Take the seemingly innocuous, ‘Right. Pipe Major, get your band formed up and let’s go,’ for example. If you’re in the Fourth Grade this may be roughly translated as. ‘Right pal, nothing you do now is gonna improve your rotten sound anyway, so if you’re not on the line in two minutes just head for your bus!’

The combined G3 & G4 bands of Coalburn IOR pictured at Shotts in 2013

I had this translation personally from a National Council member who was stewarding at the Worlds some years ago, and ever since have tried to get close enough to First Grade bands to see and hear what passes as these demi­gods are called to compete.

For them the phrase seems to take on a slightly different nuance of mean­ing – something along the lines of, ‘Not ready yet, pipey? That’s okay, take another couple of minutes and I’ll ask you politely again.’ Presumably there are further shades of meaning as you proceed through the grades from one extreme to the other. It’s a funny old language, English! So, come on, you stewards, gi’e us Fourth Grades a brek too, eh?

And the moral of this tale of gripes and quibbles? Simply this. Isn’t it about time we in the lower grades stood up to be counted a bit more? Isn’t it time our views were taken into consideration rather than those of the ‘prima don­nas’ at the top of the pipe band pyramid? Of course it is.

All it needs is for one or two of us to take the lead. So on you go, fellow Fourth Graders. Lead on. Speak up. Me? I’ll be right behind you all the way. If you don”t mind, though, just for now, until our campaign gets properly under way, I’ll just keep my identity a wee secret.

  • Does your band play in the lower grades? Is the above still relevant today? Share your story with the world pipe band community via Piping Press.

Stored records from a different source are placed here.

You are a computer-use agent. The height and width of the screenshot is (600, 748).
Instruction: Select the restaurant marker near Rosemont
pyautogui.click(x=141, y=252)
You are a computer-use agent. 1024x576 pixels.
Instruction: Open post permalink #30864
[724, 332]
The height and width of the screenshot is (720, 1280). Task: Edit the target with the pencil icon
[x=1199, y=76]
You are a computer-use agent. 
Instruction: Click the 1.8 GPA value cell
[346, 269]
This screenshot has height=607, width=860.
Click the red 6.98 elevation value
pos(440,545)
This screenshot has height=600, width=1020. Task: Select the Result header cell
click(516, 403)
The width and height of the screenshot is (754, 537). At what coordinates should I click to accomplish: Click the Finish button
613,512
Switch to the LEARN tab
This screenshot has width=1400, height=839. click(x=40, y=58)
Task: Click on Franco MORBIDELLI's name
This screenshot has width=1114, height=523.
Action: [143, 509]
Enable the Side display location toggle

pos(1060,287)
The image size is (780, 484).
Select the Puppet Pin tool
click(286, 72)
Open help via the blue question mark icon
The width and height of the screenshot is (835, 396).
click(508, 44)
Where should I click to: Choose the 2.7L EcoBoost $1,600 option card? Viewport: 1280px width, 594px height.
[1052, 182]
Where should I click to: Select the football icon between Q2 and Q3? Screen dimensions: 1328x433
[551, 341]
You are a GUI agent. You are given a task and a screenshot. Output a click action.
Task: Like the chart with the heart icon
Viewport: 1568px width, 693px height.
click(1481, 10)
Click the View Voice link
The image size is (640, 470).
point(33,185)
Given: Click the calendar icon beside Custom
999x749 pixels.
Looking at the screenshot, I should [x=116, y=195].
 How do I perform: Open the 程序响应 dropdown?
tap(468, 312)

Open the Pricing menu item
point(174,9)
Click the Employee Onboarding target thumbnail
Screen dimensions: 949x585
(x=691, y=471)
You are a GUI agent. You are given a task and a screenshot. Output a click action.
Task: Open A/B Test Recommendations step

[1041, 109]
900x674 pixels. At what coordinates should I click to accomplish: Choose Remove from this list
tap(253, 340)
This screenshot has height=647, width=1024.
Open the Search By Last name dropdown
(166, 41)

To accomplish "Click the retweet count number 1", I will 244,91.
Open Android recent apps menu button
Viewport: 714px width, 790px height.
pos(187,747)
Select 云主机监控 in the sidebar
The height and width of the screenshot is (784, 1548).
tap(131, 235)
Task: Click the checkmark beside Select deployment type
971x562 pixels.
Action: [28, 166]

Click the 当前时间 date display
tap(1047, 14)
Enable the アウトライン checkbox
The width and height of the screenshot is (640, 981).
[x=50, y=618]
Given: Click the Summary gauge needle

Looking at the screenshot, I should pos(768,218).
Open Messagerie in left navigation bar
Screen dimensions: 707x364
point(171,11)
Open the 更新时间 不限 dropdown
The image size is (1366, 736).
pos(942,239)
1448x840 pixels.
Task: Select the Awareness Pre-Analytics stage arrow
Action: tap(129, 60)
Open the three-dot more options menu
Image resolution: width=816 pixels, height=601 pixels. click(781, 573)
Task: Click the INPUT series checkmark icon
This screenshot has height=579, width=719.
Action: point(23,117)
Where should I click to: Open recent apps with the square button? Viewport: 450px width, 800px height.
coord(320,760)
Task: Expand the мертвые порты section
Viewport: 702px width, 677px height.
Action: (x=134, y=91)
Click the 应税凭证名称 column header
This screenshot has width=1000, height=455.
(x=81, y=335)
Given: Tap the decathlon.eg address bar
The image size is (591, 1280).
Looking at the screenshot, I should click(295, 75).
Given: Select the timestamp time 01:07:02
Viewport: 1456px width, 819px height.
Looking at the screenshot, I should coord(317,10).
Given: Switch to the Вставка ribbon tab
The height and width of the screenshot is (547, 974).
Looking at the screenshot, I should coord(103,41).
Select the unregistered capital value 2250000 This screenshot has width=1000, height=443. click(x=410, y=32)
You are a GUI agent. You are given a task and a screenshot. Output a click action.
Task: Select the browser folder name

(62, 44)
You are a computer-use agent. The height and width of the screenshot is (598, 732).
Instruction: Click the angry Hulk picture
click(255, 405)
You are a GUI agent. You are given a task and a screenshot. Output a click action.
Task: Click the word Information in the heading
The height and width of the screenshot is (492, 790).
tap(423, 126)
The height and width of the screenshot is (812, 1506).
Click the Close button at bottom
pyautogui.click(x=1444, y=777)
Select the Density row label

Send your thoughts to the usual address or use our Comments section.

1 thought on “The View from the 4th Grade Via the Slighly Jaundiced Eye of a Pipe Major

  1. Over the decades the lower grade bands have, by virtue of consistently outnumbering the Grade 1 s, contributed ‘most’ yet have always settled for ‘least’. Why???
    Surely the representatives of the Grade 4 s need to take take a long look in the mirror as the RSPBA management or the sponsors of various competitive events can’t be held responsible for inconvenience or unfair treatment after all.
    And now, who cares if pipe bands continue to disappear like snow off a ditch.(Answers on a postage stamp if you will.)